January 26, 2007 / 6.30 P.M.

Christina Ghanbarpour, University of California, Irvine

How has the modern image of traditional Japanese women as obedient,
chaste and domestic come to dominate our understanding of what
constitutes customary female attitudes and behavior? My central thesis
is that, in the half century prior to the end of the Asia-Pacific War,
village women helped shape modern concepts of tradition by abandoning
longstanding rural customs regarding appropriate female behavior and
replacing them with a modernized version of an older, Edo-period ideal.
By tracing the processes by which rural women constructed tradition and
gender roles among themselves and in relation to rural men, I will
address three central concerns in gender studies and the history of
modern Japan: how tradition is constructed, what role rural men and
women played in the modernization of Japan, and how modernity was
incorporated into daily life practices and beliefs.

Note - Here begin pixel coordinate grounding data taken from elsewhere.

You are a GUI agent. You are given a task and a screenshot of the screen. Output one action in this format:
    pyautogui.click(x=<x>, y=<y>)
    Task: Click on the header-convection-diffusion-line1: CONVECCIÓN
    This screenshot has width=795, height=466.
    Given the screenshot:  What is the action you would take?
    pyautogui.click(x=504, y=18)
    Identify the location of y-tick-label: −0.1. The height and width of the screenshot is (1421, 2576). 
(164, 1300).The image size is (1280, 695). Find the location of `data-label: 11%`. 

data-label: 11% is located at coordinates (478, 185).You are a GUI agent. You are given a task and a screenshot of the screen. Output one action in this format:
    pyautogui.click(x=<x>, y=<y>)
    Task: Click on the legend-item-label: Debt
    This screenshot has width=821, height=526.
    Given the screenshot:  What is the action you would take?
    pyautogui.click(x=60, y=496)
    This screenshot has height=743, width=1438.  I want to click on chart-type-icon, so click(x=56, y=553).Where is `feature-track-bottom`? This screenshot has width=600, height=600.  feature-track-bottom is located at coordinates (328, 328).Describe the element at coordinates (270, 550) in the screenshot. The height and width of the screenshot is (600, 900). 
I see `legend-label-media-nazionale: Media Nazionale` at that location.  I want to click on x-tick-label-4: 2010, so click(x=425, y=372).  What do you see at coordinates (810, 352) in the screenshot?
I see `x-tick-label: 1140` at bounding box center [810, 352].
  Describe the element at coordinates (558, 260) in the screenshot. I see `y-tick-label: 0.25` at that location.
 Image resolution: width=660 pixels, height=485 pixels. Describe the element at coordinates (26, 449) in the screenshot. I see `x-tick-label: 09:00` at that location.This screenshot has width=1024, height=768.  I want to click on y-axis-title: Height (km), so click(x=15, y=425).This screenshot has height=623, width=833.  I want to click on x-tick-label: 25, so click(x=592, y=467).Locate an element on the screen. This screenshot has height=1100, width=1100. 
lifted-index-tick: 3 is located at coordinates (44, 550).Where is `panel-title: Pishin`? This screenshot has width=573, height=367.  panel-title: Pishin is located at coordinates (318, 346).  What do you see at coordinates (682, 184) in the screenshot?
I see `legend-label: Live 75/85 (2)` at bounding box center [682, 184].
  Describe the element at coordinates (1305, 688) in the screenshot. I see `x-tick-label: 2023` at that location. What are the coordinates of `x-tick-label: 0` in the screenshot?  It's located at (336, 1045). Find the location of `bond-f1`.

Building on Sharon Sievers’ concept of women as
“vessels of tradition”—the idea that
women physically embody tradition and, thus, both maintain longstanding beliefs and practices and signal change—I intend both to supplement and supplant widely accepted notions regarding rural men’s and women’s roles in the family. I also challenge the generally accepted view that Japanese women progressively gained more rights and freedoms as Western influence in Japan became more pronounced, and that Japanese men had no role nor any interest in household affairs. Rather, I argue that village women had been able to claim some of the rights and freedoms typically associated with women’s liberation within their communities prior to the introduction of these ideas from Western sources, and that, over the course of the half century prior to the end of the Asia-Pacific War, rural men were gradually pushed out of the household. Though I will focus primarily on Japanese village women, I hope to suggest themes and raise questions that will stimulate a broader discussion of the tension between modernization and tradition, and its impact on male and female gender roles.

Christina Ghanbarpour is a doctoral student at the University of California, Irvine. She is currently studying Japanese in Osaka, Japan, through a grant provided by The Japan Foundation.